Sur quels points les investisseurs se montrent-ils, pour leur part, vigilants ?

Chiheb Mahjoub : Les critères environnementaux, sociaux et de gouvernance (ESG) et carbone sont devenus incontournables dans les décisions d’investissement. Tous les fonds procèdent aujourd’hui à un audit RSE avant d’entrer dans une entreprise. Ils peuvent jouer un rôle de coaching auprès des PME, parfois moins avancées dans cette démarche, en mettant en place une feuille de route avec des objectifs annuels. Bercy a réalisé un énorme travail sur les indicateurs permettant de réaliser un reporting ESG dans les PME et TPE. La maturité digitale et le niveau de cybersécurité des entreprises deviennent également des critères discriminants.

En 2019, les levées de fonds ont atteint un record historique. Qu’en est-il après le Covid ?

Claire Chabrier : France Invest (association regroupant les professionnels français du capital-investissement, NDLR) accompagne 7 000 entreprises en France ayant un fonds dans leur actionnariat.
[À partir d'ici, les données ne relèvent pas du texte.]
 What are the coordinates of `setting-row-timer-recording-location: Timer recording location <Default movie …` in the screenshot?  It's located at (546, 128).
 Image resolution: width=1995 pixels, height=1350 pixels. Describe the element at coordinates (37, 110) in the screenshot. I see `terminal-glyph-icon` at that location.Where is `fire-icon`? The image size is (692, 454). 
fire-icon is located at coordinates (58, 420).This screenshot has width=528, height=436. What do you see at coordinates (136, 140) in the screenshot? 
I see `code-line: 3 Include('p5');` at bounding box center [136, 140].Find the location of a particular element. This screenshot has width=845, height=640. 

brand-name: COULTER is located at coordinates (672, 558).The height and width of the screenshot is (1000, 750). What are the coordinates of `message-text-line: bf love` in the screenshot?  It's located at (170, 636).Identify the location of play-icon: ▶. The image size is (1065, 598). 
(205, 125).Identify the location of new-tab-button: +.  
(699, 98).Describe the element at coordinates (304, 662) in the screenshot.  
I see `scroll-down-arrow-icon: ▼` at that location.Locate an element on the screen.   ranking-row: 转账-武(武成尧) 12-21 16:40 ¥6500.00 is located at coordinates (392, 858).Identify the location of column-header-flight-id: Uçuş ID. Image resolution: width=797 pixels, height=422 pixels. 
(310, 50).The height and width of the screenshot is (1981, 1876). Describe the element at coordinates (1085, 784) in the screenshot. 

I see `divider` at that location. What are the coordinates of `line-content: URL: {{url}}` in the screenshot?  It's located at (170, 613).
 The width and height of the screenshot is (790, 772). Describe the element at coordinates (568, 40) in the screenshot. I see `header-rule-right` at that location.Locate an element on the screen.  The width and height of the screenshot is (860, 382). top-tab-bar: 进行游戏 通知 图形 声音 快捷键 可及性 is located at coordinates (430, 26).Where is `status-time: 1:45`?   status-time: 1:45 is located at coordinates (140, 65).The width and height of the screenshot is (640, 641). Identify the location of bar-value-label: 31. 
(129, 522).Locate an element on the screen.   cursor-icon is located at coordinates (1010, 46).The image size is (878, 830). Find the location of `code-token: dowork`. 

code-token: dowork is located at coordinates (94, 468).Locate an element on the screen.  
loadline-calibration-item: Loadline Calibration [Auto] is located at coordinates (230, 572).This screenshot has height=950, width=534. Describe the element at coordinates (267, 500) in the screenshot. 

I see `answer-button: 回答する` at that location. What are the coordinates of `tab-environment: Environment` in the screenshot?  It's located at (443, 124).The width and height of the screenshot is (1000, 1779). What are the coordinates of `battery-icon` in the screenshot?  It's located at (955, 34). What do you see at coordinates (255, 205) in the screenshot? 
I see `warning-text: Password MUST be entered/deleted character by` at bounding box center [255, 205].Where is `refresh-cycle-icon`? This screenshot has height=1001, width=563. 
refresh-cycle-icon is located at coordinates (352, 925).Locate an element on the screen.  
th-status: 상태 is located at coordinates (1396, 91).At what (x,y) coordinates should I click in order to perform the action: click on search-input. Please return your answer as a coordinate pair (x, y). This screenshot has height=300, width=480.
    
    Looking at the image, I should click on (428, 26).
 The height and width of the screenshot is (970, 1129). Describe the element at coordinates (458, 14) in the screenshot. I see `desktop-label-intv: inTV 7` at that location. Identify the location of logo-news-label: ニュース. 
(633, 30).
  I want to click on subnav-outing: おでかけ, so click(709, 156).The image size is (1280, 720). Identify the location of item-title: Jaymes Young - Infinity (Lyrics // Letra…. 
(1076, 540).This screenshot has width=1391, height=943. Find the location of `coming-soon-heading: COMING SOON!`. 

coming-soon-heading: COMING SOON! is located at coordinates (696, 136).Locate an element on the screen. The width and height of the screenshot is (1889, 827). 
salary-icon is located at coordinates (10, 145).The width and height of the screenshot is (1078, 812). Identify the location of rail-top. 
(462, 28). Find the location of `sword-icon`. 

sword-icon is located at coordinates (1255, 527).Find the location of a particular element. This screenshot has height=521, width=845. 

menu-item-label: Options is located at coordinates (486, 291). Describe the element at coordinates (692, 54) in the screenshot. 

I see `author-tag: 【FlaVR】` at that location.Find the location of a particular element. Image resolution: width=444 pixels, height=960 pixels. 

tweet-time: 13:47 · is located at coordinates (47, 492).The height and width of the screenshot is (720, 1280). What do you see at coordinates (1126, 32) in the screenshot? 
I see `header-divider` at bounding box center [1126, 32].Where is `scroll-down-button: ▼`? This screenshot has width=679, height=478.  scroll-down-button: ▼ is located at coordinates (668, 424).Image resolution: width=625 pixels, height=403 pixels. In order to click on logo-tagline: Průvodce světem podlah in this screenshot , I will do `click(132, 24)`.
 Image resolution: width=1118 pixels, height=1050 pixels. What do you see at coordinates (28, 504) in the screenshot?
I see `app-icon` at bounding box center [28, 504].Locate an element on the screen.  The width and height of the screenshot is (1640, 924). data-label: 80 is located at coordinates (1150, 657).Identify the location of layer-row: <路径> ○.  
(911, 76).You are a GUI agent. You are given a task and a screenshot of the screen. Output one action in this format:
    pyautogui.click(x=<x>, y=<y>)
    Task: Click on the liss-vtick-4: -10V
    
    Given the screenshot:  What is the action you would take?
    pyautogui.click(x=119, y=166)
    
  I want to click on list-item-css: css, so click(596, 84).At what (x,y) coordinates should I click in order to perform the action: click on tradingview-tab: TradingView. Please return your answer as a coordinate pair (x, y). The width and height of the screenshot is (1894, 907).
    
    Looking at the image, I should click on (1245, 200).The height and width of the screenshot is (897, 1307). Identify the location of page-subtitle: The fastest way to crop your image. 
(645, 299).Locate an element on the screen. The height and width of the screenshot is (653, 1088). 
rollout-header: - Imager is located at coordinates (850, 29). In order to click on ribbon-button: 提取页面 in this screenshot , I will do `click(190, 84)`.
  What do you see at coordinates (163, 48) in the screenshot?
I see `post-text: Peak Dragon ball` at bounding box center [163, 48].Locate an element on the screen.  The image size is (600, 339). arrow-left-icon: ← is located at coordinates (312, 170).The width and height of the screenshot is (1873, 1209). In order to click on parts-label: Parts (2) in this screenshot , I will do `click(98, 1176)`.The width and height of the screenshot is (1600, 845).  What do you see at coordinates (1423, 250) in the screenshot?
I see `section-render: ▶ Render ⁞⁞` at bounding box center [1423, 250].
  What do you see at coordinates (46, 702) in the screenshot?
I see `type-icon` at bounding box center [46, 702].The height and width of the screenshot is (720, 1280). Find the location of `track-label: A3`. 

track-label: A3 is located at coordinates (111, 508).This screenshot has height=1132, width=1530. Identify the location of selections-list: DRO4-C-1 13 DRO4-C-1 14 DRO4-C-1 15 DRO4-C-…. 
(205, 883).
En 2019, nos adhérents ont battu un record en investissant 19,3 milliards d’euros dans ces entreprises, contre 14,7 milliards en 2018. Au premier semestre 2020, plus de 7 milliards d’euros ont été levés, dont 76 % pour les fonds destinés à l’accompagnement des PME et des ETI. Je tiens à souligner que les acteurs du capital-investissement se sont montrés résilients face à la crise. Ils ont continué à investir et 56 % des montants ont été investis pour soutenir des sociétés en portefeuille. Nous n’avons pas encore les chiffres du premier semestre 2021, mais on perçoit un effet de rattrapage. Je pense que la crise aura un effet positif sur l’ouverture du capital. Dans un monde de plus en plus complexe, les dirigeants de sociétés familiales ont besoin d’accompagnement pour apporter des réponses rapides à des problématiques, telles que la digitalisation ou les transitions environnementales. De plus, on voit émerger une nouvelle génération d’entrepreneurs ayant la volonté de positionner leur entreprise à l’international, d’être plus compétitifs, de transformer leur PME en ETI… L’ouverture du capital fournit un moyen d’accélérer ces mutations.